[Aim of the exercise] Rewrite the lines from the one containing "Click the Forward" through the last line, changing "logo" to "emblem" and leaving everything else as it is. Return only those lines.

[Provided material]
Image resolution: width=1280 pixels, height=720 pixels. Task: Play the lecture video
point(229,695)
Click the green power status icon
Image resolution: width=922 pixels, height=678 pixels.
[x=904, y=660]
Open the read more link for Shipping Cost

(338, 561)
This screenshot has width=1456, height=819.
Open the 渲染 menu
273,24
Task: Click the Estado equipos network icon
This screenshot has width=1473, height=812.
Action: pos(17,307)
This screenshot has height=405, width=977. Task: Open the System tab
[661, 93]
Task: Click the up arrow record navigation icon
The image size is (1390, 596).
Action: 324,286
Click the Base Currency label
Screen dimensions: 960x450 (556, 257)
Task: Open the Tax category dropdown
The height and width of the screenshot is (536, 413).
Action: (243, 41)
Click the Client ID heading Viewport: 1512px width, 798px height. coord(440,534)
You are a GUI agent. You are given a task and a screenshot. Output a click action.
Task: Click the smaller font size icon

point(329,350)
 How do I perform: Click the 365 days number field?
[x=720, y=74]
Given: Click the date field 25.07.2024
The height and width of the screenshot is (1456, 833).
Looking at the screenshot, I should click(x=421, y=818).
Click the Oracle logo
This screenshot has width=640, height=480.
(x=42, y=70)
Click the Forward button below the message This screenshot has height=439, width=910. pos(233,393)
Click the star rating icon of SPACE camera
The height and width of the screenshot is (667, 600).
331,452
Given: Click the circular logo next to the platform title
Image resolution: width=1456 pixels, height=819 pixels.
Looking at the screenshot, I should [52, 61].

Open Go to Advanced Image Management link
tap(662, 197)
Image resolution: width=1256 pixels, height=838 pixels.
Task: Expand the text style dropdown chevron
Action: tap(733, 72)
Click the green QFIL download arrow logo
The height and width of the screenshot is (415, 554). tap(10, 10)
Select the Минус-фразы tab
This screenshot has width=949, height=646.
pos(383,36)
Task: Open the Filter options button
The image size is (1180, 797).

[Task solution]
Click the Forward button below the message This screenshot has height=439, width=910. pos(233,393)
Click the star rating icon of SPACE camera
The height and width of the screenshot is (667, 600).
331,452
Given: Click the circular emblem next to the platform title
Image resolution: width=1456 pixels, height=819 pixels.
Looking at the screenshot, I should [52, 61].

Open Go to Advanced Image Management link
tap(662, 197)
Image resolution: width=1256 pixels, height=838 pixels.
Task: Expand the text style dropdown chevron
Action: tap(733, 72)
Click the green QFIL download arrow emblem
The height and width of the screenshot is (415, 554). tap(10, 10)
Select the Минус-фразы tab
This screenshot has width=949, height=646.
pos(383,36)
Task: Open the Filter options button
The image size is (1180, 797).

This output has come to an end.